Hunter and Dao have support from friends such as detective Benson, ex-soldier buddy Charlie, and Simon the lawyer. And they are having some success piecing together what might have happened to Mariko and Grace, mainly using CCTV footage from Mariko’s building. But when Bakker’s dislike of Hunter stretches to his being arrested for interfering in her investigation, Dao is on her own. Or rather she chooses to be on her own, as she is loath to involve anyone else, not wanting to be responsible for their getting hurt.
Dao has promised Hunter she won’t go near Mariko’s building – but Mariko’s building isn’t the only one owned by a dodgy series of corporations, whose lawyer just happens to be Mariko’s father. Folded becomes very nail-bitey when Dao starts her investigation of a suburban warehouse, with only hired limo driver Richard for back-up. Her methods of surveillance are tense enough, but when the police again are bureaucratically slow, she goes in full tilt. The scenes in the warehouse and nearby mangrove swamp are tense and horrific.

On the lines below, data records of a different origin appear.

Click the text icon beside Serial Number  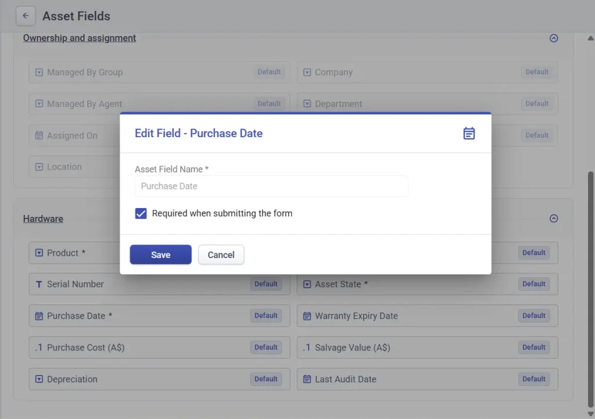[39, 284]
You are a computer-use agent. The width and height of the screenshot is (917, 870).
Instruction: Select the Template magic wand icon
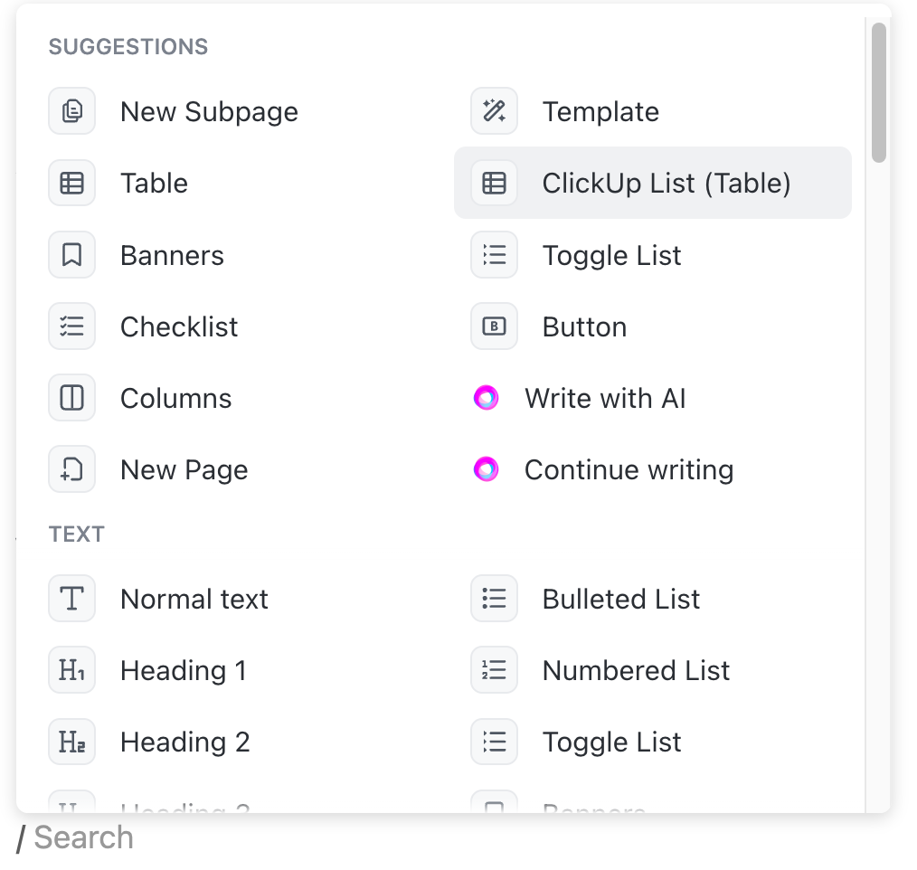494,111
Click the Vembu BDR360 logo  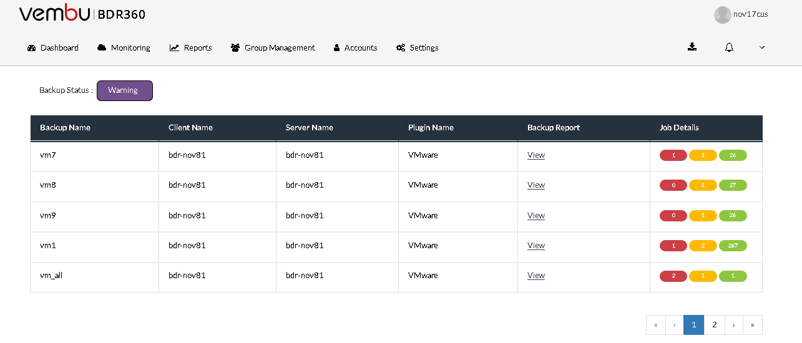pos(82,14)
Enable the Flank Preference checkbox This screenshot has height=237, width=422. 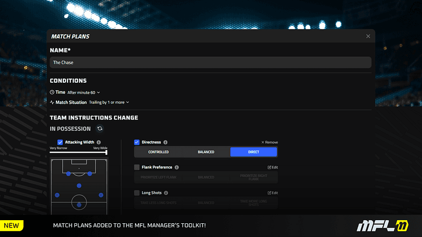coord(137,167)
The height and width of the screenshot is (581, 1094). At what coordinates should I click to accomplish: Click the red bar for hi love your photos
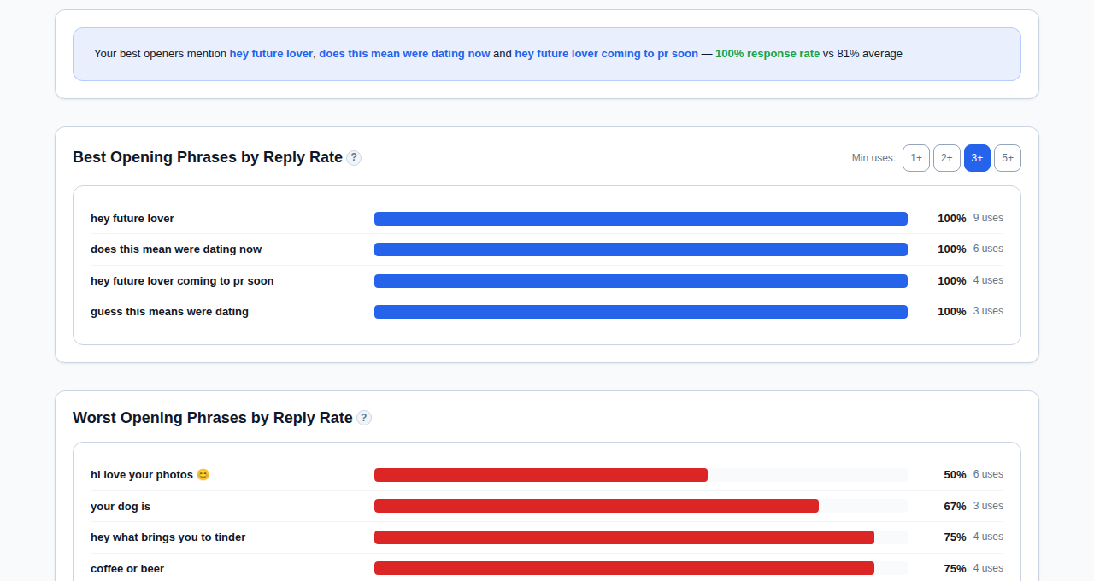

Dao’s discoveries finally convince Bakker that Dao and Hunter are right. The case seems more or less a wrap, until they realise it’s not only the ‘good guys’ who can use CCTV for evidence – and Dao has probably now got a target on her back. Dao and Hunter go into lockdown, and into the doldrums, “I wonder if we are all in some mild state of PTSD”. Their state-of-the-art surveillance equipment then picks up a car casing the joint, and Hunter get’s his turn to narrowly escape death in an insane final action sequence – “If his thumb moves off the safety lever, the thing blows up in five seconds.”
At the centre of the FOLDED mystery is an extremely unpleasant international criminal enterprise. But it is the characters rather than the plot that carry the book. And for me the stand-out character is Dao. She has a stare that is like “being pinned to the wall with black arrows”. She is methodical in her planning, keeping a record of what she will do and why. She teaches herself to use a Glock off YouTube, and she’s fearless. Which is why, for me, Hunter constantly referring to her as “little thing” is so annoying, especially when she repeatedly tells him to not do it – and then he eventually manipulates her into accepting it.
Almost as bad as “little thing” is Charlie’s overuse of “warrior princess”. Maybe it’s something about serving in Afghanistan that leads to the use of infantalising nicknames? The reader gets relevant backstories for Bakker and Grace, but the other main protagonist is Hunter. His is the only narrative in the first person, and apart from his belittling Dao, I found him interesting. He is still having nightmares from Afghanistan. Despite being a “protection expert” and Mr. Capable, he is oddly naïve – he doesn’t know how the Darknet works, he’s never heard of Manga.
Unlike the first book in the series, THE CHINESE PROVERB, where the characters were either good or bad, the characters in FOLDED are more morally complicated. The villain in the final showdown is oddly sympathetic. Benson flies close to turning a blind eye to law-breaking. And Hunter makes an unconvincing attempt at defending his business from accusations of it being a hiring agency for mercenaries. But I find flawed characters intriguing, and Dao is an exceptional creation.
FOLDED is a good addition to the Hunter Grant series. And as threads of the two previous outings are unobtrusively recapped through the book, it can also be read as a stand-alone. I for one hope Hunter’s declaration: “we are stopping, we’ve discussed it and I’ve promised Dao we will never help anyone again” is not true.